A SUPERB FIRST EDITION, FIRST STATE, OF THE FINEST VICTORIAN COMIC NOVEL

A SUPERB FIRST EDITION, FIRST STATE, OF THE FINEST VICTORIAN COMIC NOVEL

£800.00

GROSSMITH, George and Weedon, The Diary of a Nobody (J.W. Arrowsmith, Bristol, and Simpkin, Marshall, Hamilton, Kent and Co., London), 1892

8vo; pp. viii, 300 [but unusually the prelims are counted in the total page count], [2] (ads).

A very good copy indeed: two-coloured cloth binding more or less unmarked; corners very slightly bumped, covers a little darkened; light pencil ownership inscription; offsetting to the half-title and rear ads as always; first gathering perhaps a tiny bit loose, but generally very good throughout.
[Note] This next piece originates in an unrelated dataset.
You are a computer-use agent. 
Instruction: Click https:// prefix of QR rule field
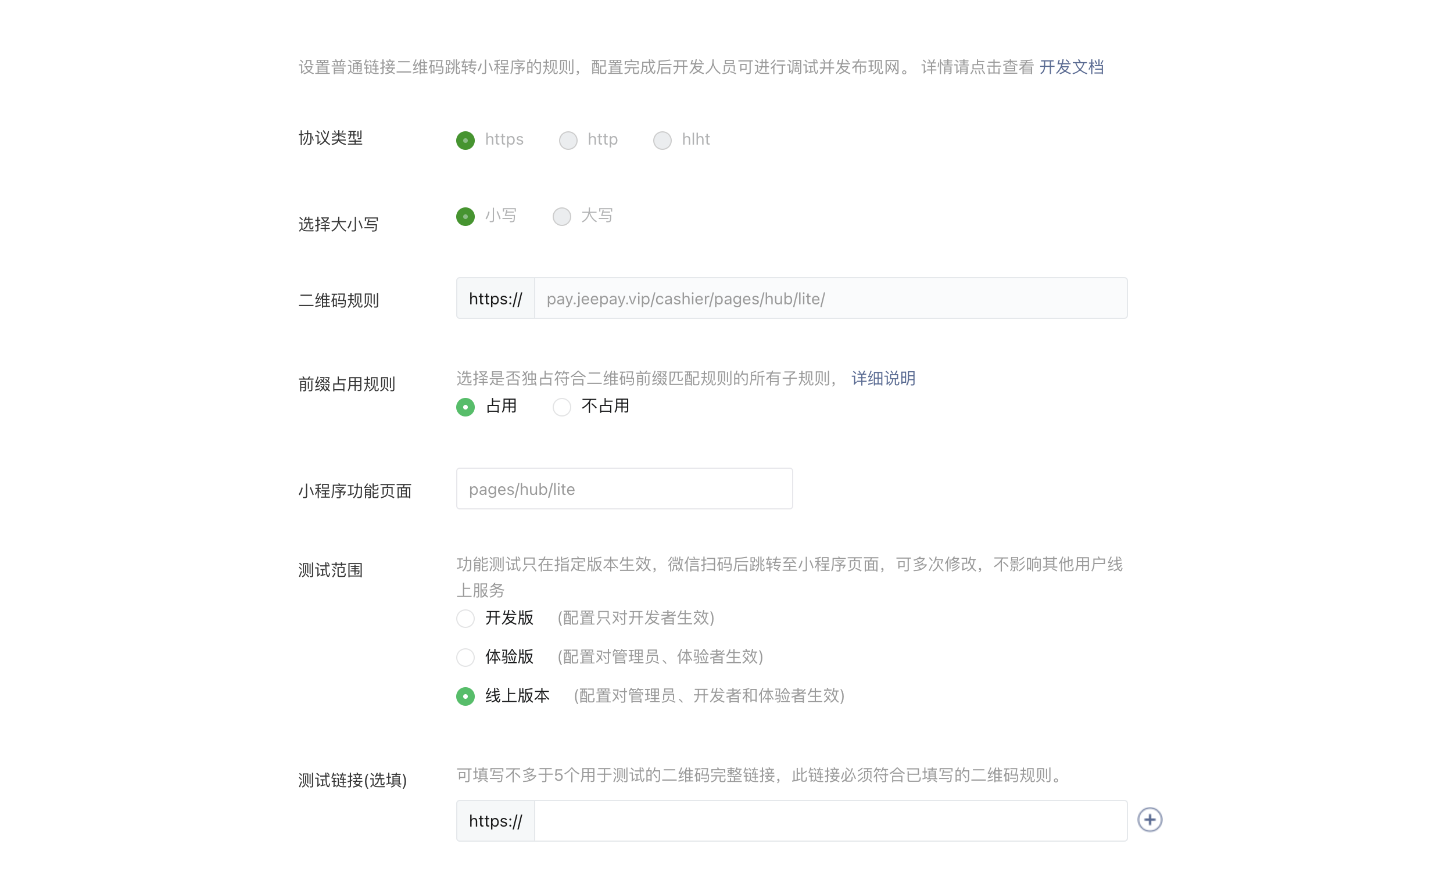coord(495,299)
The Diary of a Nobody was serialized in Punch magazine in the late 1880s, and is here presented in an expanded, edited and illustrated form in book form for the first time, as number XI in Arrowsmith's attractive ‘Three & Sixpenny Series’.

Something of a 'sleeper', The Diary of a Nobody was not particularly well received at first, growing in popularity only a generation later, in particular amongst 'Victorians' who felt out of a touch with early twentieth century modernity.

From then on the book's fame grew exponentially. In 1930 Evelyn Waugh called it “the funniest book in the world”. The word ‘Pooterish’ came to refer to pomposity and self-sabotage.

Since the first stage adaptation in 1954 there have been many different versions in theatres and for television.

This is the scarce first state, indicated by the advertisements listing only the previous ten titles in the Three & Sixpenny Series. No endpapers, as issued; no tissue-guard to the portrait, as is often the case (and none seems to have ever been present; this perhaps also an indicator of the first state).